**Supplied records**

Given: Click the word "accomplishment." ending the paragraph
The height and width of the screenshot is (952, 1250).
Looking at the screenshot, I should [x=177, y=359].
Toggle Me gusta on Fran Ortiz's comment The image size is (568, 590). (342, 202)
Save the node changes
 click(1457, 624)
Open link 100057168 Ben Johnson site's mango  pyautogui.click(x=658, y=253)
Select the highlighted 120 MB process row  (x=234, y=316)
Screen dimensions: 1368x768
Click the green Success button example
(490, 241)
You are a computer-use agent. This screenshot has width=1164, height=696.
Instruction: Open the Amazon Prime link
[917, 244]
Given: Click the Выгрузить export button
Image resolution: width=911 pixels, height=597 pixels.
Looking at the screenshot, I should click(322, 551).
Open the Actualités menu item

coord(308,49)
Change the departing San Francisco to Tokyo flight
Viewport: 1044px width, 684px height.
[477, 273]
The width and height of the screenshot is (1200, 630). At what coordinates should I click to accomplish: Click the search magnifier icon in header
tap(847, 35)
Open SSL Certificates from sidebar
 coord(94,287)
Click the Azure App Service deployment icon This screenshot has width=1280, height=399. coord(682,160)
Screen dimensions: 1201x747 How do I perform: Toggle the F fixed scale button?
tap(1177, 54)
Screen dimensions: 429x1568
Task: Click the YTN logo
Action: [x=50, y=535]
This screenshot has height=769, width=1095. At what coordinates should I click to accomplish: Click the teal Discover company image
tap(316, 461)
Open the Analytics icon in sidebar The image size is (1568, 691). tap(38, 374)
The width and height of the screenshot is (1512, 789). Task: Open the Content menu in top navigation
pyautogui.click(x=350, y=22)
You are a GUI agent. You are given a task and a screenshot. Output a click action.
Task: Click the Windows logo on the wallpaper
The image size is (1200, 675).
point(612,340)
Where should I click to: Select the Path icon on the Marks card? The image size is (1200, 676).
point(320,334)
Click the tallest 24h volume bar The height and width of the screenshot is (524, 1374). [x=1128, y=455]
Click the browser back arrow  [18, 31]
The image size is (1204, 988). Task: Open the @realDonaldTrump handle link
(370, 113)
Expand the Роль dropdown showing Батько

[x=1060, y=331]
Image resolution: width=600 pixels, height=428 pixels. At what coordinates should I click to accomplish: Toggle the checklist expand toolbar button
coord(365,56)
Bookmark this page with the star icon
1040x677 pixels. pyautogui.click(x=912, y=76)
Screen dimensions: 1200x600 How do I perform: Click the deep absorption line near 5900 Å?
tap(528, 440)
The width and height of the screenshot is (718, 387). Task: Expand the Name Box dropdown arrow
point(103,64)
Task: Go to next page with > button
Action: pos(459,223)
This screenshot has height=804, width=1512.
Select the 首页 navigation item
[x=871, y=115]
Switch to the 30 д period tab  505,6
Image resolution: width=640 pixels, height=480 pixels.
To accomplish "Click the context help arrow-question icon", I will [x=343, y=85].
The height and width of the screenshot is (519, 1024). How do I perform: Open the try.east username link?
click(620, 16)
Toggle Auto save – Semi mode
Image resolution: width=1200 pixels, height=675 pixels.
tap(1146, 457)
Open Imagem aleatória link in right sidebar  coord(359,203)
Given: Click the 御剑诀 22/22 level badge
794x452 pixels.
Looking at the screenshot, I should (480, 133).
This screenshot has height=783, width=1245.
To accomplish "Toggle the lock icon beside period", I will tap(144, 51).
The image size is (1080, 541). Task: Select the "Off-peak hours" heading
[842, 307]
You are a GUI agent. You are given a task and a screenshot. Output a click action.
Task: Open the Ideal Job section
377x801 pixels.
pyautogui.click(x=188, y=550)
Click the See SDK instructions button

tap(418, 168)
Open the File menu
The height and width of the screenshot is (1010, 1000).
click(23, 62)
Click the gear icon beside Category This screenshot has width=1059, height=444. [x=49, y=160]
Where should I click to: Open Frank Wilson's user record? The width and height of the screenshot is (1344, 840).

**Exercise directions**
The reply should hold only the lines from the beginning of the listing above through the line with "Given: Click the Выгрузить export button", each one written exactly as it appears.

**Result of the exercise**
Given: Click the word "accomplishment." ending the paragraph
The height and width of the screenshot is (952, 1250).
Looking at the screenshot, I should [x=177, y=359].
Toggle Me gusta on Fran Ortiz's comment The image size is (568, 590). (342, 202)
Save the node changes
 click(1457, 624)
Open link 100057168 Ben Johnson site's mango  pyautogui.click(x=658, y=253)
Select the highlighted 120 MB process row  (x=234, y=316)
Screen dimensions: 1368x768
Click the green Success button example
(490, 241)
You are a computer-use agent. This screenshot has width=1164, height=696.
Instruction: Open the Amazon Prime link
[917, 244]
Given: Click the Выгрузить export button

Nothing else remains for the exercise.